→ **What you need to do**: Only the lines from the one that contains "Beds (41, 2301)" through the final line of the entries should be repeated, exactly as written.

→ **Study material**:
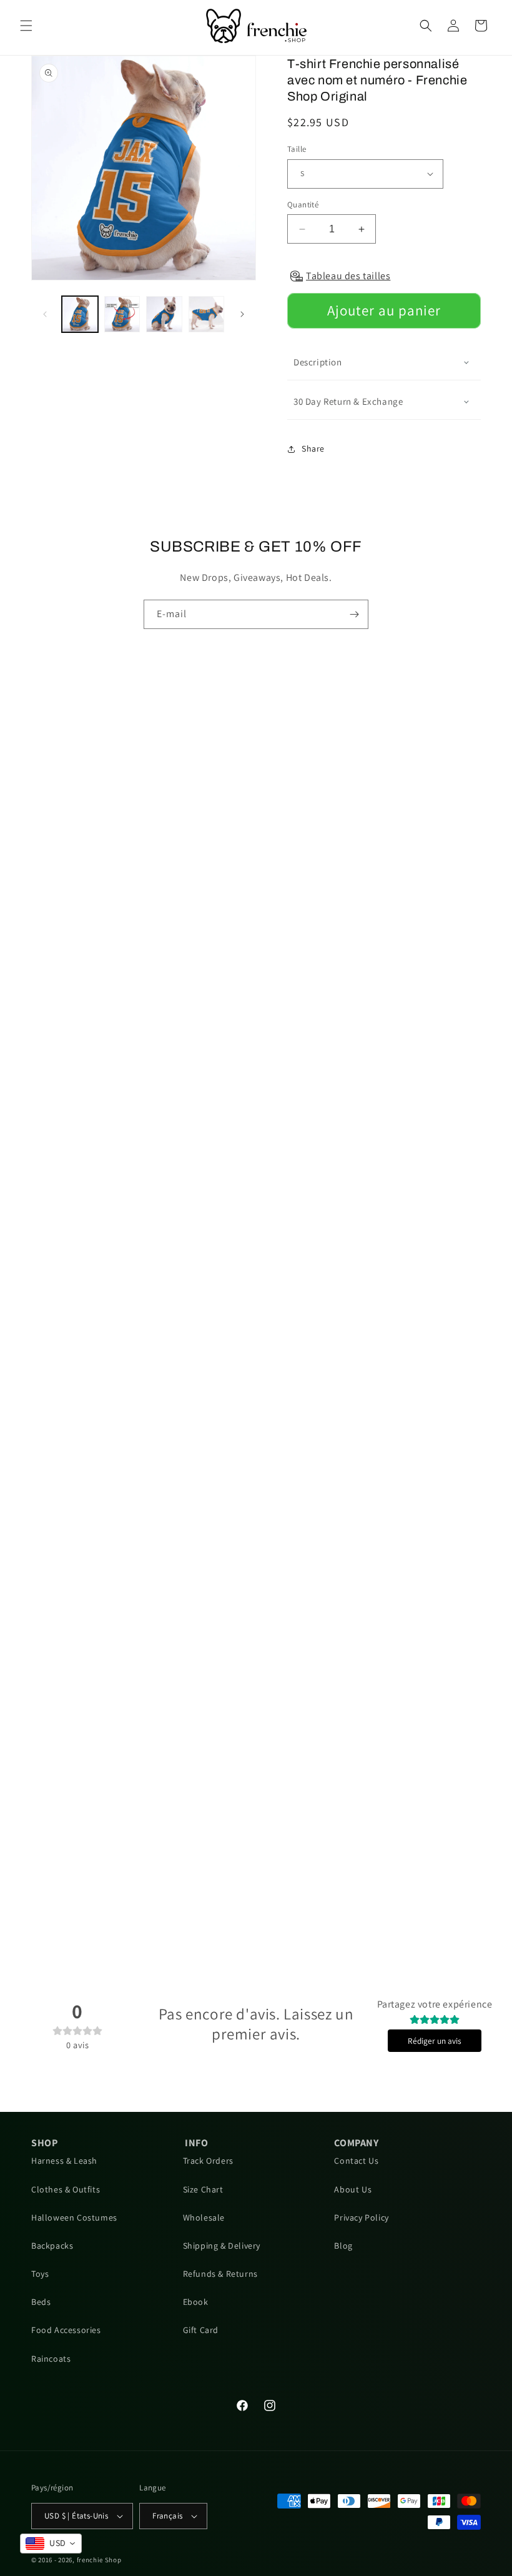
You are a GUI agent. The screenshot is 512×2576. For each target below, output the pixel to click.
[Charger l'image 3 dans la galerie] (164, 314)
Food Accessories (66, 2330)
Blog (343, 2245)
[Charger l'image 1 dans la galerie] (80, 314)
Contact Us (356, 2160)
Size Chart (203, 2189)
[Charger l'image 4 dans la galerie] (207, 314)
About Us (353, 2189)
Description (317, 362)
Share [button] (313, 448)
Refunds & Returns (220, 2273)
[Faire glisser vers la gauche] (45, 314)
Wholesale (204, 2217)
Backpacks (52, 2245)
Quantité (302, 204)
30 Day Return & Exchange (348, 401)
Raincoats (51, 2358)
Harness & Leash (64, 2160)
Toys (40, 2273)
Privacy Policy (361, 2217)
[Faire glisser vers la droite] (242, 314)
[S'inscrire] (354, 614)
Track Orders (208, 2160)
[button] (26, 25)
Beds (41, 2301)
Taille (296, 149)
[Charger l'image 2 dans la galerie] (122, 314)
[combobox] (51, 2544)
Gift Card (201, 2330)
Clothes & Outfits (65, 2189)
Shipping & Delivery (221, 2245)
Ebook (196, 2301)
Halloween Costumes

→ **Task answer**:
Beds (41, 2301)
Taille (296, 149)
[Charger l'image 2 dans la galerie] (122, 314)
[combobox] (51, 2544)
Gift Card (201, 2330)
Clothes & Outfits (65, 2189)
Shipping & Delivery (221, 2245)
Ebook (196, 2301)
Halloween Costumes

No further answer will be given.